# You broke my heart



## Cereth

I was wondering how can i say this sad phrase in your language?


----------



## betulina

Hi Cereth,

In Catalan you can say "em vas trencar el cor" 

PD- Just noticed: if that has just happened, then you can say "m'has trencat el cor" (present perfect).


----------



## Krümelmonster

German: Du hast mir das Herz gebrochen (oder: du hast mein Herz gebrochen)


----------



## Outsider

In European Portuguese, you can say "Partiste-me o coração."


----------



## Flaminius

*Japanese:*
anata-wa watashi-no kokoro-o hikisaita.
This is a literal translation which is only good for describing a third-person situation within rather a literary context.  Therefore, a complete renovation of the sentence is in order.

あなたのせいですごく悲しい／惨めだ。
anata-no sē-de sugoku kanashī/mijimeda.
you-GEN onAccountOf very sad/miserable.

Flam,
who is not yet satisfied with his own translation. Any better ideas?


----------



## parakseno

Though, I hope there will be no need of it, here it is in
Romanian:
Mi-ai frânt inima.


----------



## panjabigator

Hindi
आप ने मेरा दिल तो दिय़ा
aap ne mera dil toR diyaa
Urdu
آپ نے میرا دل توڑھ دیا
aap ne mera dil toR diyaa
Panjabi
ਤੁਸੀ ਮੇਰਾ ਦਿਲ ਤੋੜ ਦਿਤਾ
tusii mera dil toR ditaa


----------



## panjabigator

I think in Spanish it would be
Has roto mi corazon.


----------



## optimistique

In Dutch:

Je hebt mijn hart gebroken.


----------



## linguist786

panjabigator said:
			
		

> Hindi
> आप ने मेरा दिल तो*ड़* दिय़ा


Just a tiny correction there.

*Gujarati:*

તમે મારુ દિલ તોઢી કારયુ
Tamay maaru dil tori kaaryu (FORMAL ADDRESS)


તે મારુ દિલ તોઢી કારયુ
Te maaru dil tori kaaryu (INFORMAL ADDRESS)

*French:*

Vous avez brisé mon coeur (FORMAL ADDRESS)
Tu as brisé mon coeur (INFORMAL ADDRESS)


----------



## ik1927

If you say this"Has roto mi corazón" would be "You have broken my heart".

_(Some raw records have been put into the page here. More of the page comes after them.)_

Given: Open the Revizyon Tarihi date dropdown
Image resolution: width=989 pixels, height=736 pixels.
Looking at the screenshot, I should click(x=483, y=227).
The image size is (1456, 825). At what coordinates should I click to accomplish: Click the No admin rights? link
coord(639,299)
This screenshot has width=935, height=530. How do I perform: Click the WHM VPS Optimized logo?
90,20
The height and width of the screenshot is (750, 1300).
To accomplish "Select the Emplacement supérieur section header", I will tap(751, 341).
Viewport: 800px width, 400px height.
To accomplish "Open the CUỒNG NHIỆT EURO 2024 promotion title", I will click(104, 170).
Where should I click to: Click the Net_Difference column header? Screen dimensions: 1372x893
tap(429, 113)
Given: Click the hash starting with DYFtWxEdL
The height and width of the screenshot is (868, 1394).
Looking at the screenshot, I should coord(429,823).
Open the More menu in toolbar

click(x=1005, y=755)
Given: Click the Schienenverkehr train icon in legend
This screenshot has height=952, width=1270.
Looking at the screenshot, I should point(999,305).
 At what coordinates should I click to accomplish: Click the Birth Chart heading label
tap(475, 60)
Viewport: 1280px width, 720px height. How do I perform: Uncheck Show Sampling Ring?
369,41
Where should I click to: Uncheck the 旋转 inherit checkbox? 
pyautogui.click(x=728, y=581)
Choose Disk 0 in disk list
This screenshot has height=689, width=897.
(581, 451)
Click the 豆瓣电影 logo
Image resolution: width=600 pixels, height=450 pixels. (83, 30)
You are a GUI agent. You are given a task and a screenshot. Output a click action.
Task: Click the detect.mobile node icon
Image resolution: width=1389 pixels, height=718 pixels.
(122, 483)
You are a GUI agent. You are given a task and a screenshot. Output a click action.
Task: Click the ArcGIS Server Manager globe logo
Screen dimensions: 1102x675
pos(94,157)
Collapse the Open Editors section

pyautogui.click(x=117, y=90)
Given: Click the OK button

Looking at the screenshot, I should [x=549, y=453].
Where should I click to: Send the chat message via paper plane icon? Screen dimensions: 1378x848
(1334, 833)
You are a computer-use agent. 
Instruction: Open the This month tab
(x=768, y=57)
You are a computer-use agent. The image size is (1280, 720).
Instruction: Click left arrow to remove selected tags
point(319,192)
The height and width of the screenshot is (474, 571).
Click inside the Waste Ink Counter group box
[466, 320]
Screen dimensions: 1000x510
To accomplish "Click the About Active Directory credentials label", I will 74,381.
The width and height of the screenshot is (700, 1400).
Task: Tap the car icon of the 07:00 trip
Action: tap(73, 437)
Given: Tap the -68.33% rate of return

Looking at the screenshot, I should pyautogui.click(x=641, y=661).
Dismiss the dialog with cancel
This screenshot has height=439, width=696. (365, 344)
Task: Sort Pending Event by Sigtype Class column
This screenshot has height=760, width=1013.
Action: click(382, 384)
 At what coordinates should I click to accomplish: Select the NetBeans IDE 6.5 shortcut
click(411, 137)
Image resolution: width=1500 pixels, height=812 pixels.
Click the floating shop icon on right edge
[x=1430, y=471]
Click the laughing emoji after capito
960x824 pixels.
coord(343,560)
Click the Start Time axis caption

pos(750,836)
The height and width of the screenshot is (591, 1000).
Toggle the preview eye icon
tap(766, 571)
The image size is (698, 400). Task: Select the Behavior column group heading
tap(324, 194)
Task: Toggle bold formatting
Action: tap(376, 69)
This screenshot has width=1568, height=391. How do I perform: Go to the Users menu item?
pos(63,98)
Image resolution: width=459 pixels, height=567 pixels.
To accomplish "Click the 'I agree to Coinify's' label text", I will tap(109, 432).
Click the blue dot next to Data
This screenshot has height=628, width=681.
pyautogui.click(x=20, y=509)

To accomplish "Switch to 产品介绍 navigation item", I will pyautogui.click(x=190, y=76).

But if you say this "You broke my heart" would be better "(Tú) me rompiste el corazón" (past simple).


----------



## Pivra

Thai

Informal:
Ter tamrai chitrjai khong chan.

Formal:
Khun tamhai phom/dichan sia kwam rooseuk. (phom for male speakers, dichan for female speakers)


----------



## Manuel_M

In Maltese: *qsamtli qalbi*


----------



## Mutichou

linguist786 said:
			
		

> *French:*
> 
> Vous avez brisé mon coeur (FORMAL ADDRESS)
> Tu as brisé mon coeur (INFORMAL ADDRESS)


You're right, but I'd rather say « tu m'as brisé le cœur ».


----------



## panjabigator

ik1927 said:
			
		

> If you say this"Has roto mi corazón" would be "You have broken my heart".
> 
> But if you say this "You broke my heart" would be better "(Tú) me rompiste el corazón" (past simple).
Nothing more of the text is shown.